**Work task**
Restate the following entries exactly. Keep the pictures out.

**Data under study**
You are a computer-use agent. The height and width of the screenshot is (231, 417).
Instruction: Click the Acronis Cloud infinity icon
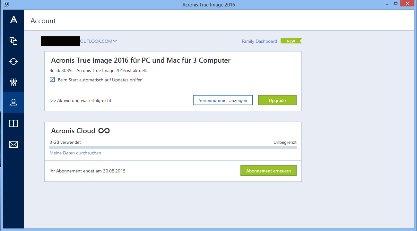(x=104, y=131)
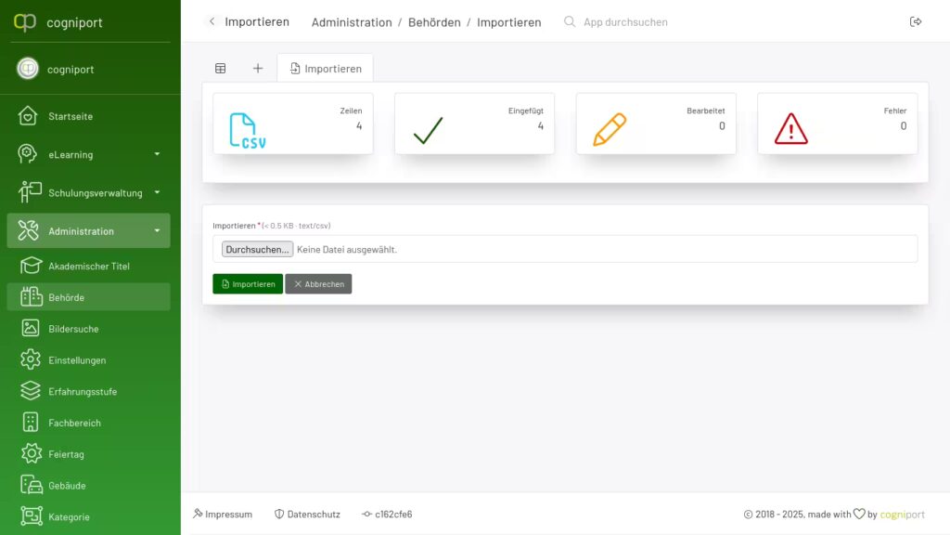
Task: Click the plus icon to add entry
Action: pyautogui.click(x=258, y=68)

**Problem solution**
You are a computer-use agent. The height and width of the screenshot is (231, 417).
Instruction: Click the Acronis Cloud infinity icon
(x=104, y=131)
Task: Click the plus icon to add entry
Action: pyautogui.click(x=258, y=68)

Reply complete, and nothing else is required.